1. Introduction
Forensic anthropologists can assist with the identification of an unknown individual by constructing a biological profile by estimating sex, stature, and age at death from skeletal remains. In some jurisdictions, ancestry (sometimes referred to as race or population affinity) is also considered part of identification for historical and political reasons rather than biological reasons [
1]. There are many theoretical, methodological, and ethical problems with the continued use of these typological approaches in forensic anthropology. Theoretically, osteometric and genetic variation does not cluster in racial groups, continental origins, and national affinities—for a systemic review in forensic anthropology see [
1,
2]. Methodologically, when tested systematically using independent samples, methods perform very poorly when estimating group membership, matching premortem documents in only 36–50% of cases [
1,
3]. These poor results are consistent with some of the earliest tests of these methods beginning in the 1960s, for example, [
4]. Changes in reference samples, alternative statistical approaches, new terminology, software updates, etc., have not resulted in any improvements in providing information that could be useful in a forensic investigation [
1]. Additionally, linking sex estimation and stature estimation to group membership can make these methods more difficult to apply, while compromising accuracy and utility—see [
1,
5]. Ethically, there are at least two major problems with these typological approaches.

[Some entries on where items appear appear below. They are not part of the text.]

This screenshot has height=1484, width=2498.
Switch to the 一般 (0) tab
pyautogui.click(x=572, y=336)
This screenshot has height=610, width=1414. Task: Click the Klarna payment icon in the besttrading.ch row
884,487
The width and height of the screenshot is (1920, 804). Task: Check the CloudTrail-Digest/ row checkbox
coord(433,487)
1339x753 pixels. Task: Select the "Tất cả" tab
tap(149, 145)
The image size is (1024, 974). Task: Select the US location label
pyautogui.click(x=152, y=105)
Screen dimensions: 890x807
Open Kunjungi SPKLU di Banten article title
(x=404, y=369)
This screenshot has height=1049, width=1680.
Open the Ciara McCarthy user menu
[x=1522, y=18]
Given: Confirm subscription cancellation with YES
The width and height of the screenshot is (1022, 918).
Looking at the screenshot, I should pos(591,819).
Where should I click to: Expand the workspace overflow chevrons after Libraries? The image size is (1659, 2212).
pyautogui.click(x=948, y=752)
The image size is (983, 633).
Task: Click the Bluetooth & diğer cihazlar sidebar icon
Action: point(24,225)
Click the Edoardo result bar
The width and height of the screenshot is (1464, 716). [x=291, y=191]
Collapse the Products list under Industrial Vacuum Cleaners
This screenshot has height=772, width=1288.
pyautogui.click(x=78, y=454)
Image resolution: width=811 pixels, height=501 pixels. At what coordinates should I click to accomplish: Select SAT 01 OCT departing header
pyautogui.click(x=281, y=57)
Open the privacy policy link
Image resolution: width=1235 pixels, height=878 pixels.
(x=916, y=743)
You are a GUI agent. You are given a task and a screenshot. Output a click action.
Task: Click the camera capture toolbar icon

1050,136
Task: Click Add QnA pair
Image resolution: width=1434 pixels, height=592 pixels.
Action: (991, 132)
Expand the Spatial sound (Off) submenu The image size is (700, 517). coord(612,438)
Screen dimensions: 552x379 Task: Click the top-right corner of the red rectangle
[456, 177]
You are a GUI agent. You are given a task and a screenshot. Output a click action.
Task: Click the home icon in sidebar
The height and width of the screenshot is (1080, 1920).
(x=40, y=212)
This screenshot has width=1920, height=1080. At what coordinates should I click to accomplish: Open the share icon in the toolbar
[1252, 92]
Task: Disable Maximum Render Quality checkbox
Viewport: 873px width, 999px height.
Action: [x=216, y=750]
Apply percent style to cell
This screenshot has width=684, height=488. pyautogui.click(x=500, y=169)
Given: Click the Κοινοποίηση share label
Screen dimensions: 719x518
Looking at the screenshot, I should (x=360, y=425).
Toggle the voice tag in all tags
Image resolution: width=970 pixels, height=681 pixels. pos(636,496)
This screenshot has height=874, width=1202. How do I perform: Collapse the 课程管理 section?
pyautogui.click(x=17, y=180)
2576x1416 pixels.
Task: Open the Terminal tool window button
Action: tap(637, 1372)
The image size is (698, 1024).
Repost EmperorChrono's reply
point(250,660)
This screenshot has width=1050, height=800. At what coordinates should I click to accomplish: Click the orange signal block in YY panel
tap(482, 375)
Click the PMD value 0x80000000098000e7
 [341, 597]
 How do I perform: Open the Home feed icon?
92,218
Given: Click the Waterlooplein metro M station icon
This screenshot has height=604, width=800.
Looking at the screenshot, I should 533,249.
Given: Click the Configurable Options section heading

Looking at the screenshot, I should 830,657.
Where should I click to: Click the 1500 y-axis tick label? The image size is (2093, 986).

First, forensic anthropologists should be using the best methods that are available and stop using methods that provide wrong information in over 50% of cases [
1,
3]. Second, the continued racialization of the dead only serves to reinforce existing power structures that marginalize the living [
6]. With a privileged place at the intersection of science and law, forensic anthropologists can have an enormous influence on how individuals and groups are racialized and marginalized by what they say and how they say it [
7].
For individual cases, assessing ancestry/race/affinity should be avoided because methods provide wrong information that would seriously compromise an investigation in the majority of cases. Forensic anthropologists should adopt a more robust protocol for identification that does not include estimating race, ancestry, or affinity [
1,
3,
6]. However, there is a need to prove that a specific group was targeted in investigations of genocide and crimes against humanity. In this paper, we present an approach to estimate group membership that can be applied to mass graves. Although mass graves are defined differently by various researchers, based on the number of individuals required for a burial site to be considered a mass grave, most researchers agree that a burial site must contain remains that are tightly packed and indiscriminately placed to be considered a mass grave [
8]. In other words, the grave is an attempt to hide the evidence of mass murder and deny the dead the locally appropriate mortuary rituals and practices and is thus a continuation of structural violence inflicted on the dead and the survivors.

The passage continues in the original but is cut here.